My guess is that it is because our image of the qualities of successful leaders in business often contradicts ethics.
Just think of some powerful business people: Jack Welch? Steve Jobs? Elon Musk? Sheryl Sandberg? Inspiring leaders, yes, but more or less doubtful for their ethics.
How about you? Who are your ethical role models in business?
Not so easy, right? And still most leaders think they are ethical, while often their followers would not agree.
There are many complex reasons for this, let me just explore 3 of them:
- We all think of ourselves as good persons and if somebody questions this, we immediately become upset and defensive. The fancy term for this is “moral identity threat”. That is one of the reasons why usually, people in power do not get critical feedback on their ethics, because their followers understand very well that this would jeopardize the relationship. But guess what, not receiving tough feedback is bad for your ethical consciousness and learning, because nobody is ethically perfect. In ethics we all are constant work in progress.
- The second ethics buster is over-confidence: Leaders must be confident. Otherwise, they would not be leaders. Imagine Martin Luther King saying: “I might have this dream, no idea of it will work and if we will get there…” Not very convincing! Would you follow him? Probably not. The downside of confidence is that it can very easily switch into over-confidence and consequently into ethical over-confidence. Being ethically overconfident means that you do not ask yourself the critical questions that you should be asking yourself. This bias often comes with the superiority bias, the human tendency to think that we are more ethical than the others. You know this if you ever lived with roommates: We always are convinced that we clean up more than the other person…
- The third ethical leadership buster is: The power high. As a leader your brain gets literally drunk with power… and this leads to (Keltner, The Power Paradox, 2016)
• Empathy deficits,
• Self-serving impulsivity,
• Incivility and disrespect,
• Narratives of exceptionalism and a sense of entitlement.
We see, leaders are up against important obstacles for being ethical. You need an extraordinarily strong commitment and relentless self-reflection to work against these tendencies if you want to avoid becoming an unethical leader without noticing it. Because this usually is not something that happens overnight – it is a slippery slope. As you climb up the corporate ladder, your jokes might seem to become funnier. But that is, of course, not because you become a funnier person as you reach more powerful positions.

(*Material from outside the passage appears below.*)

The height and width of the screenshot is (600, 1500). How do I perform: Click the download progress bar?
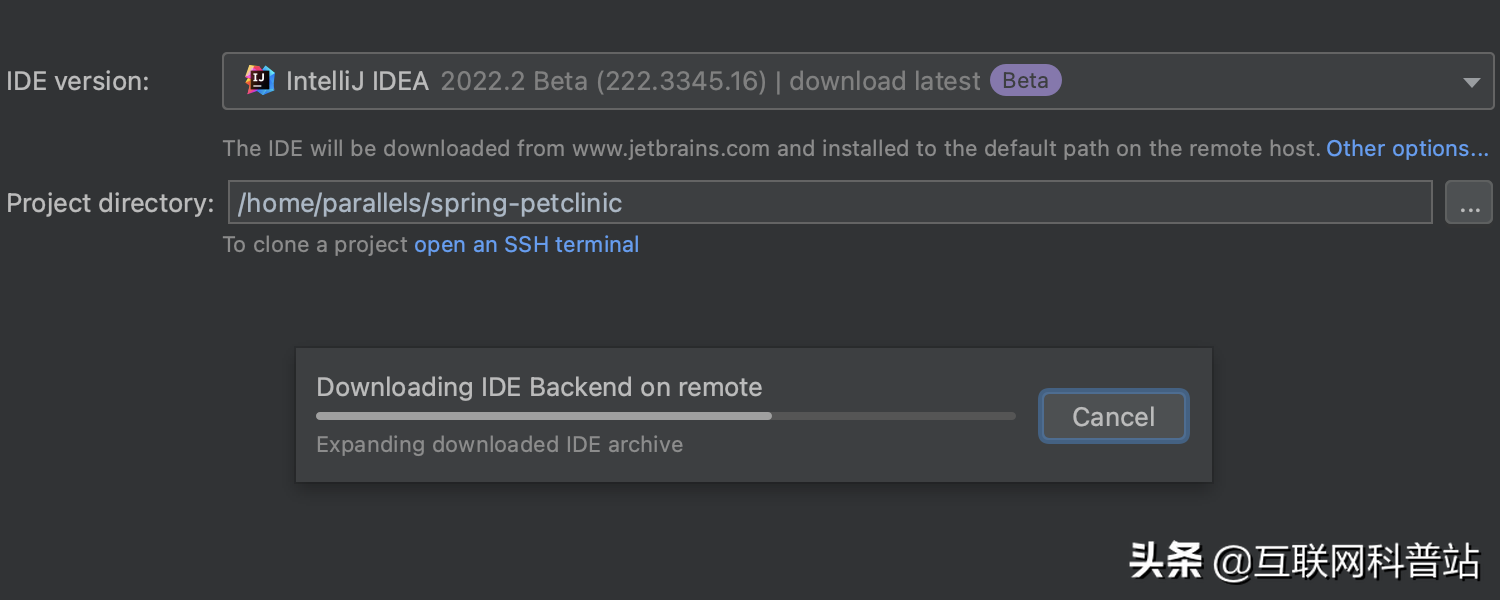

Therefore, beyond the resistance against the described three ethics challenges of leadership, I would like to go one step further and explore what leaders can proactively do if they want to become and stay ethical leaders.
Here my inspiration comes from Aristotle who thought that we are all born with a certain moral sense. But then it is like a muscle that you need to train to strengthen it.

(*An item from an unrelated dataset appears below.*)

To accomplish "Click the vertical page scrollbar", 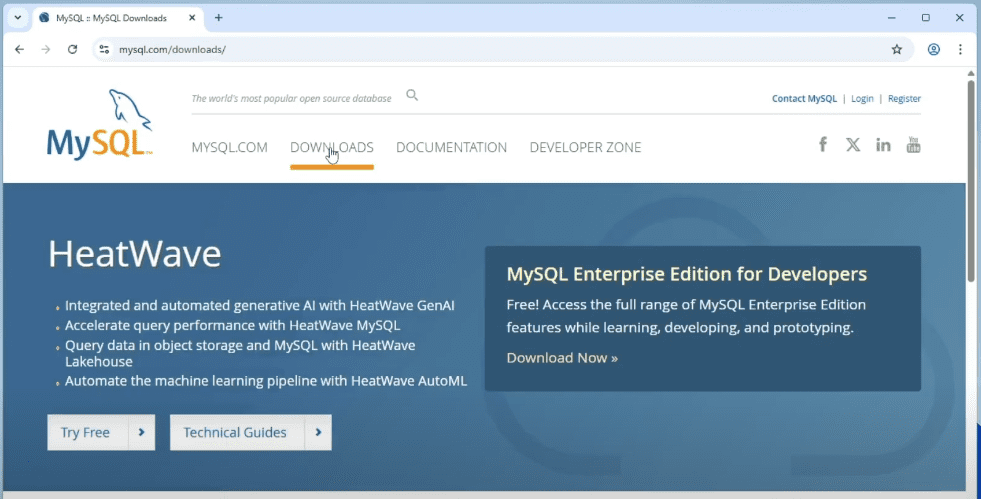I will coord(970,180).
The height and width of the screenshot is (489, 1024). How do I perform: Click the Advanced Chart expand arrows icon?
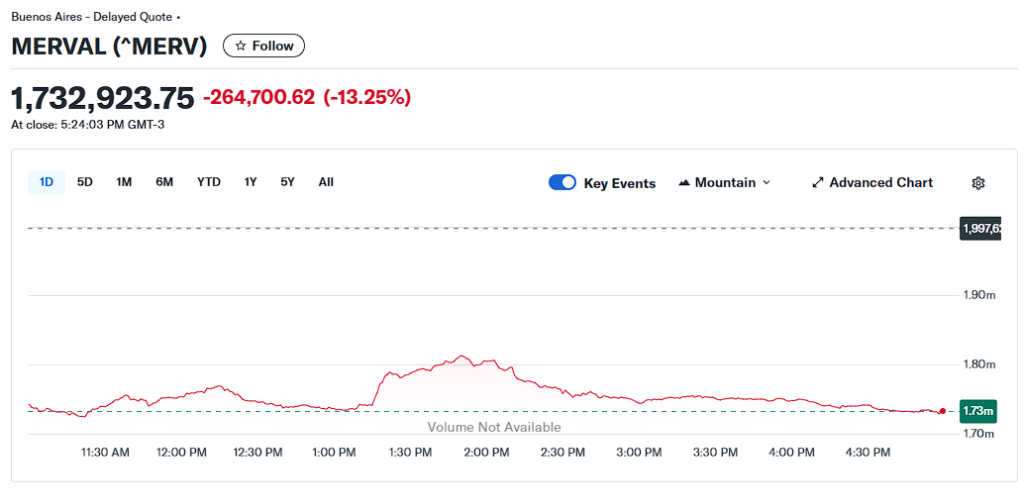coord(817,183)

Please, let me take you to my ethics gym and I will show you three exercises that will make you ethically competent and work your ethics muscle:
- You will need to anticipate and prepare for ethical challenges in cold blood. Many professions and industries have their specific and predictable ethical challenges: data privacy for telecommunication, corruption risk in construction, money laundry in banking. Trying to resolve these tough dilemmas in the heat of the moment is a recipe for epic ethical fails.
- The basis of all ethical leadership is appreciation of others. If your followers feel truly appreciated, they will stand by you a long way. So be interested in your team members, ask them questions, say thank you, catch them when they are doing good work and acknowledge their contribution, show them that you trust their judgment. Based on appreciation, you can go to the next step and listen to people so they know that when they speak up on ethics it will be safe and worthwhile. This is the magic antidote against the moral dangers of power.
- And third ethics gym exercise is having a moral hero. This is important for the emotional support of your role as an ethical leader. Having a personal moral role model can help built our moral imagination and spark your motivation. Here we can find inspiration e.g. in Charley Chaplin: He was not only wildly successful, but he was also a dissident, who was never afraid to talk truth to power, who was critical and insightful about the dark side of progress and capitalism and at the same time he was always full of compassion and humor.
These three exercises are not rocket science, the secret is – like at the gym – consistency!
You cannot say “Hey, today I will do my 5 minutes of ethical leadership with my team!”.
Ethical leadership is a full-time job, because as a leader you are under constant observation and your followers see everything.
It is like with your kids: It is useless to tell them to not be on their smart phones all the time, if you are on your smart phone all the time.